In Israel and Gaza, Wrong is Wrong
As a child, I attended Hebrew school not from a commitment to faith, but because (in my father’s words), “If there is another Holocaust, you will be considered Jewish regardless, so you should know something about the religion.”
The suburban Reform synagogue I attended focused on a cultural indoctrination into a mindset of persecution and resistance: Moses against Pharaoh, the Maccabees against Antiochus, and - above all else - the Holocaust. Too young, I saw documentaries on concentration camps, with corpses tumbling on conveyor belts and living eyes in walking skeletons.
Partnered with these searingly, indelibly horrifying lessons was a utopian view of Israel, the homeland that promised “never again.” These history lessons did not mention the Palestinians, except as stereotypically backwards and sometimes evil characters.
During adolescence, I began to realize that the Jews of the Shoah who emigrated to Palestine did not come to an empty desert.
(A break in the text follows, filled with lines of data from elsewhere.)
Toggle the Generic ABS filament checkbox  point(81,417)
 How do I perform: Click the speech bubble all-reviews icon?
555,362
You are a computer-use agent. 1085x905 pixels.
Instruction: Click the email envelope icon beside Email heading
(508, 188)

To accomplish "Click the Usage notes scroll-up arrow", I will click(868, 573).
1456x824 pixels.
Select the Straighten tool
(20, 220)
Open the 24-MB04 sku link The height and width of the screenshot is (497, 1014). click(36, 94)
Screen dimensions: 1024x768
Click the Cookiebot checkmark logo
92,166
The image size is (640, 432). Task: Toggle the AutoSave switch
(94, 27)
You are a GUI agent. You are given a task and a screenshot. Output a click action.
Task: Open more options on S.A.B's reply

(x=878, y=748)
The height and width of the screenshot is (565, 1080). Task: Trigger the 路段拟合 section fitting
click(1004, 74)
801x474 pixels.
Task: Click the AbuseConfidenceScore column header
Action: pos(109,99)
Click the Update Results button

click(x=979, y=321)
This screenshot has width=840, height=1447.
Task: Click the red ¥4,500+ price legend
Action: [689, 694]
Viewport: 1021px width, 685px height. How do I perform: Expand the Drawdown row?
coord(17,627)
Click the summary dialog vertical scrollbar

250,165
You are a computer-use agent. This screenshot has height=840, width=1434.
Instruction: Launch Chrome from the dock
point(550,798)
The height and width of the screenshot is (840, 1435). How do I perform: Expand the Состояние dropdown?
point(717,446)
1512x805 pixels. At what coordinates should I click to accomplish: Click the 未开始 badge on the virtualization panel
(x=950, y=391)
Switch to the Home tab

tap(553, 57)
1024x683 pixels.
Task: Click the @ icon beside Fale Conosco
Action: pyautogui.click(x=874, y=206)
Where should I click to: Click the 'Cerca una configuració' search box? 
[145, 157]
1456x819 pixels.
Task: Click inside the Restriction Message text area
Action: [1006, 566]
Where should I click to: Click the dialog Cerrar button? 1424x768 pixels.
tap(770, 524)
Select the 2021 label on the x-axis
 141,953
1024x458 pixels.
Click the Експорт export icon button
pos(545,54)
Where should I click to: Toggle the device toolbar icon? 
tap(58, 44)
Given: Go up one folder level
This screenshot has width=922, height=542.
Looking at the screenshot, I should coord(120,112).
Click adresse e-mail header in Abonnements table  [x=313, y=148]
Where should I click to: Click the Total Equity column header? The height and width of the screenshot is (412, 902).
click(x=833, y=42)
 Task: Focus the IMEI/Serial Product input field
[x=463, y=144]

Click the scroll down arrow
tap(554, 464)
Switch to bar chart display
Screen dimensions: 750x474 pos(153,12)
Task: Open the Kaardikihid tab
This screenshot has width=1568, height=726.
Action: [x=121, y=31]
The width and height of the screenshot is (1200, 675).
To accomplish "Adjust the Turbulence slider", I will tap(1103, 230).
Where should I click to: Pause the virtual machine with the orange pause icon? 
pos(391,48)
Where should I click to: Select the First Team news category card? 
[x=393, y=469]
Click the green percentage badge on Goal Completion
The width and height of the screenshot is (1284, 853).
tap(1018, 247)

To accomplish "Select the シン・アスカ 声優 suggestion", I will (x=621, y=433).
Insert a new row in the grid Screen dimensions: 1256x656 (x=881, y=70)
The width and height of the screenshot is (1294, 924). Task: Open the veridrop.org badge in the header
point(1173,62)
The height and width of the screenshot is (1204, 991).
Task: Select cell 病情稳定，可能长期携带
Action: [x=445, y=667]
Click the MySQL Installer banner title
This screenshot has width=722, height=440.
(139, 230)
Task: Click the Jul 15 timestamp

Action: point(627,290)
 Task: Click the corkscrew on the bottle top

On one occasion, I was nearly thrown out of the house after showing my uncle a paper I had written about the Palestinian side of the story.
(Today, many synagogues do encourage nuanced discussions of Israel. But I can only speak to my own experience.)
In my 20’s, I settled into a comfortable atheism. In my 30’s, I began a spiritual journey during a season of despair, ultimately coming to rest in the beliefs and practice of Christianity. But during those years of exploration, I learned more about the Jewish faith than I had in childhood.
And while I do not hold any expertise on the Middle East, I find myself needing to say, “What the State of Israel is doing is wrong. Religiously, politically, and practically.”
The lives that the terrorists took on October 7, the lives of the hostages who have died, and the lives of the hostages who still survive, were and are of incalculable value. The same is true for every individual who has died during Israel’s current military campaign. From the Jerusalem Talmud comes the saying, “Whosoever destroys one soul, it is as though he had destroyed the entire world. And whosoever saves a life, it is as though he had saved the entire world.” The primacy of human life is fundamental to Jewish law. Even the most Orthodox Jews agree that any commandment can be disregarded in order to save a life. This is the principle of pikuach nefesh.
Politically, it’s one thing for terrorists to commit atrocities. It’s something altogether different for a government to wage war with utter disregard for innocent civilian lives. For the promise “never again” to be truly, morally Jewish, it must mean “Never again will we forget how precious each and every human life is.”
Our country’s position is wrong. We turn a blind eye to the daily injustices suffered by ordinary Palestinians. We conflate support for the Palestinian people and concern for their human rights with anti-semitism, even though there are many Jewish people protesting against the Israeli government’s actions and upholding the Torah’s repeated instructions to “love the stranger, for you were strangers in the land of Egypt.” Too many reflexively dismiss the charges of genocide that have been brought against Israel at the International Court of Justice, rationalizing that a people who were victims of genocide could definitionally not commit genocide themselves.
In the immediate aftermath of the October 7 horrors, we could have counseled Israel that wholesale vengeance only gives the terrorists fertile ground in anguished hearts to grow a bitter harvest of hatred. Instead, it is complicated. Any long-term solution will depend on visionary leadership and on ordinary people choosing to show extraordinary grace. But this is possible. There are role models around the world, in countries where people who have suffered heart-rendering pain have worked to find a path out of hatred.
As individuals, in this moment, we can agitate for our government to join the many other governments around the world who are calling for an immediate and full-out cease-fire and for an outpouring of humanitarian aid. We should not remain silent during this slaughter of innocents, nor turn away while parents powerlessly watch their children and grandchildren starve. Not in our name. As Elie Wiesel said, “There may be times when we are powerless to prevent injustice, but there must never be a time when we fail to protest.”
I speak now as an individual, as a parent, and as a grandparent who lives in the luxury of peace and safety. I say today, as a person of faith, “Wrong is wrong.”
Deborah Griesbach is a writer, mother and grandmother.